James Brennan

A blog about statistics, data science, and remote sensing.

12 Mar 2021

The Laplace approximation

For any model more complex than some well studied examples, an exact description of the posterior is computationally intractable. Beyond an exhaustive evaluation, approximate inference makes it possible to retrieve reasonable descriptions of a posterior or cost surface based on approximation methods. While for many models, Markov chain Monte Carlo is the approximate inference method of choice, the Laplace approximation still provides the simplest deterministic method available.

** Data extract **
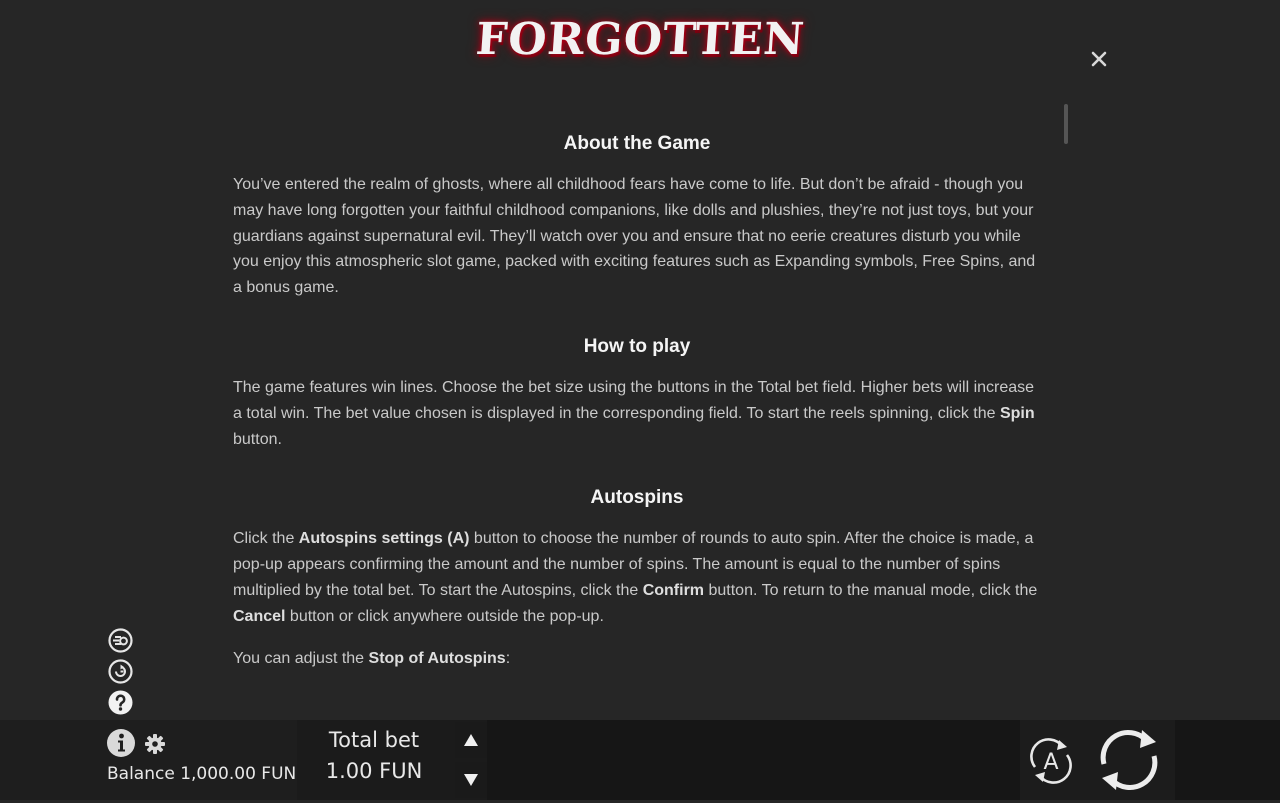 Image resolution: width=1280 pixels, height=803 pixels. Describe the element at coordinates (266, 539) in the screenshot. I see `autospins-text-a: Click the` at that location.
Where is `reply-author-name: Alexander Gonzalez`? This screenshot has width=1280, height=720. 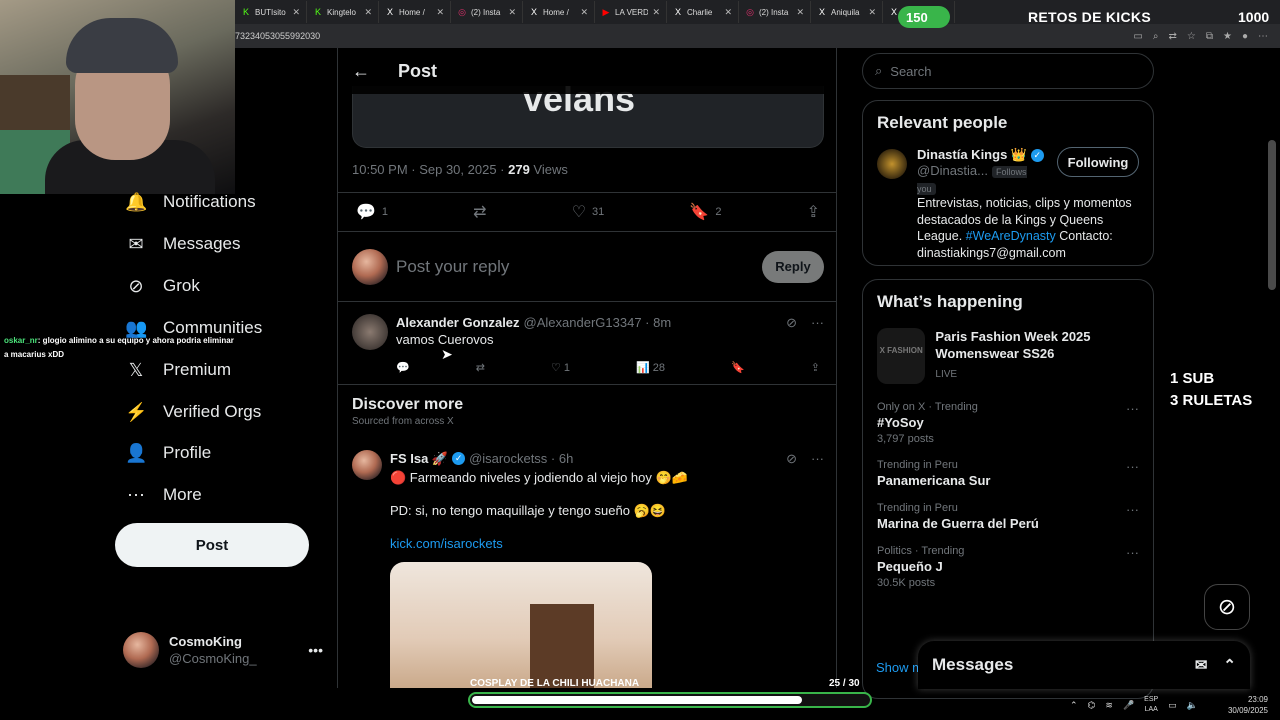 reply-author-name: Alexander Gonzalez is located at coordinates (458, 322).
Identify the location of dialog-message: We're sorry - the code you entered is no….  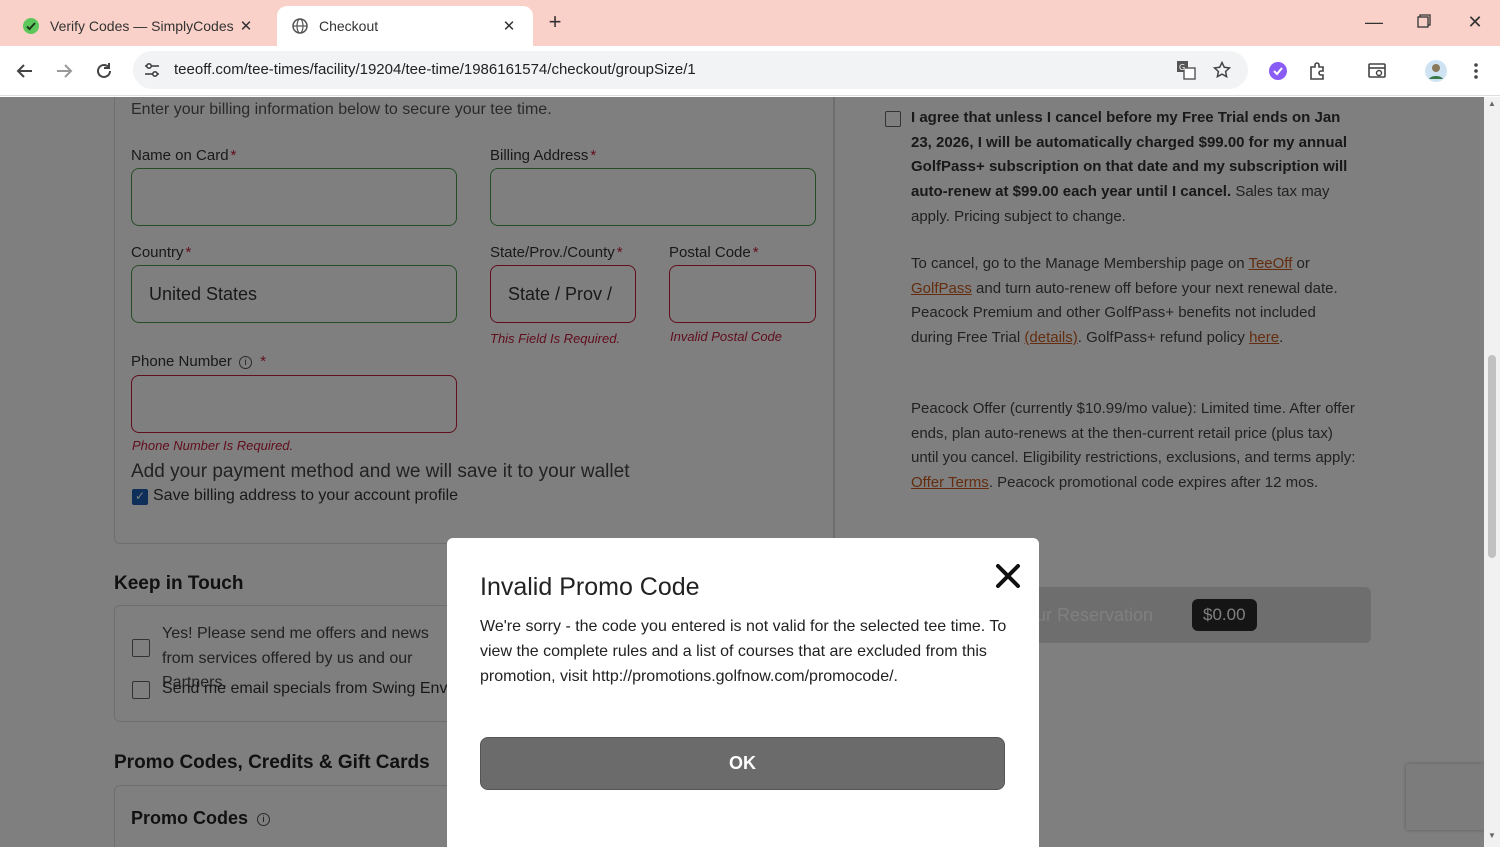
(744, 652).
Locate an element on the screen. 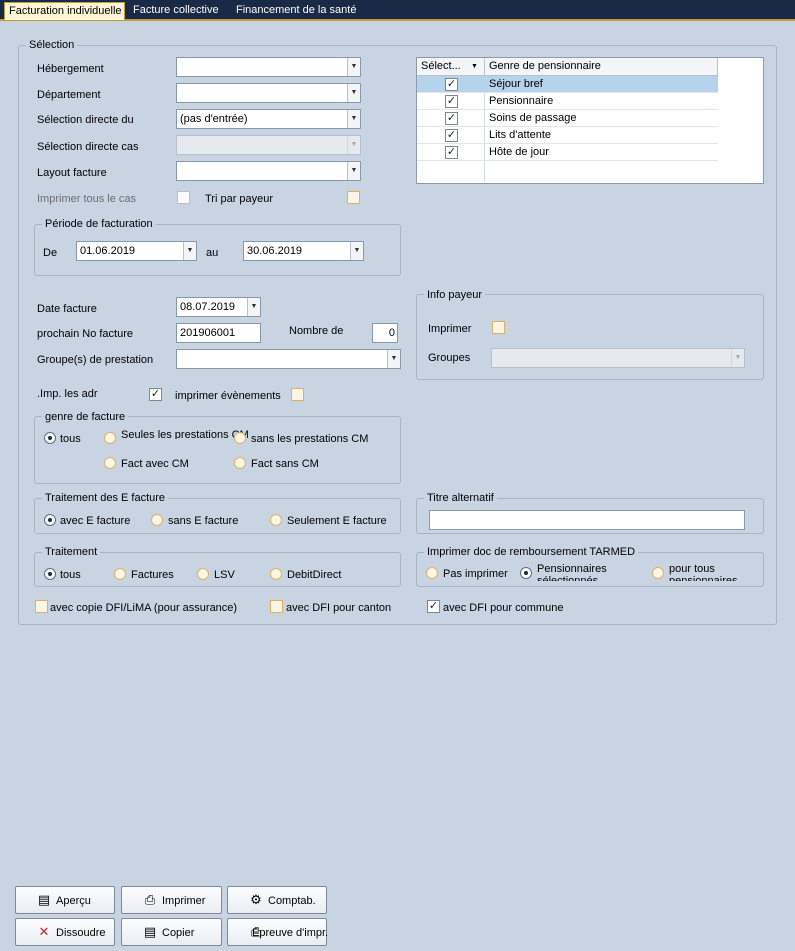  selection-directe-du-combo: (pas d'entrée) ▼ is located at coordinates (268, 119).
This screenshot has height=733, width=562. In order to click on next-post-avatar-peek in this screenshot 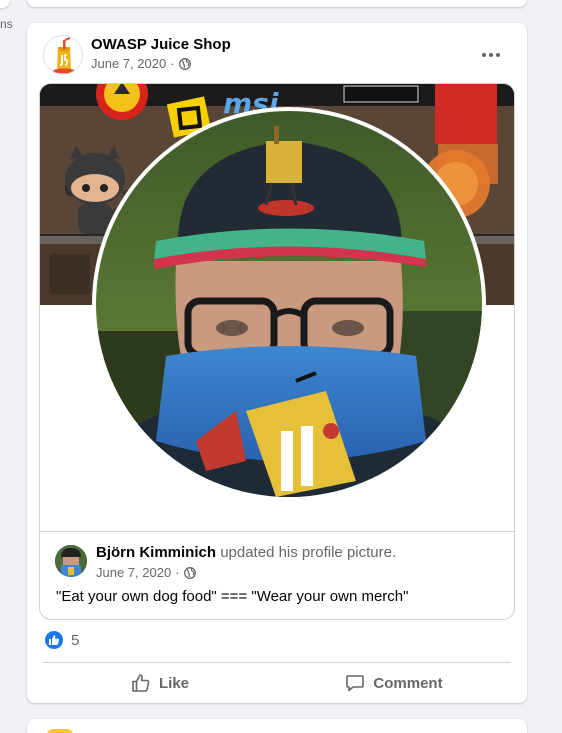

** What you need to do **
[1] From the post on the Laplace approximation above, set down the passage from "A blog about" up to and including "deterministic method available." word for word.
[2] Answer these from the post on the Laplace approximation:
(a) What date is given on the post?
(b) Which three subjects is the blog said to cover?
(c) Which approximate inference method does the post call the method of choice for many models?
[3] Continue the post on the Laplace approximation, picking up after its final sentence.

** Answers to the exercises **
[1]
A blog about statistics, data science, and remote sensing.

12 Mar 2021

The Laplace approximation

For any model more complex than some well studied examples, an exact description of the posterior is computationally intractable. Beyond an exhaustive evaluation, approximate inference makes it possible to retrieve reasonable descriptions of a posterior or cost surface based on approximation methods. While for many models, Markov chain Monte Carlo is the approximate inference method of choice, the Laplace approximation still provides the simplest deterministic method available.

[2]
(a) 12 Mar 2021
(b) Statistics, data science, and remote sensing
(c) Markov chain Monte Carlo

[3]
Simply put the Laplace approximation entails finding a Gaussian approximation to a continuous probability density. Let’s consider a univariate continuous variable $x$ whose distribution $p(x)$ is defined as:

$$ p(z) = \frac{1}{Z}f(z) $$

where $Z$ is the normalisation coefficient

$$Z=\int f(z) \; \mathrm{d} z$$

which ensures the integral of distribution is 1. As with other approximate inference methods, the goal of the Laplace approximation is to find a Gaussian approximation $q(z)$ to the distribution $p(z)$. The mean of this approximation is specified to be the mode of the true distribution $p(z)$, the point $z_0$.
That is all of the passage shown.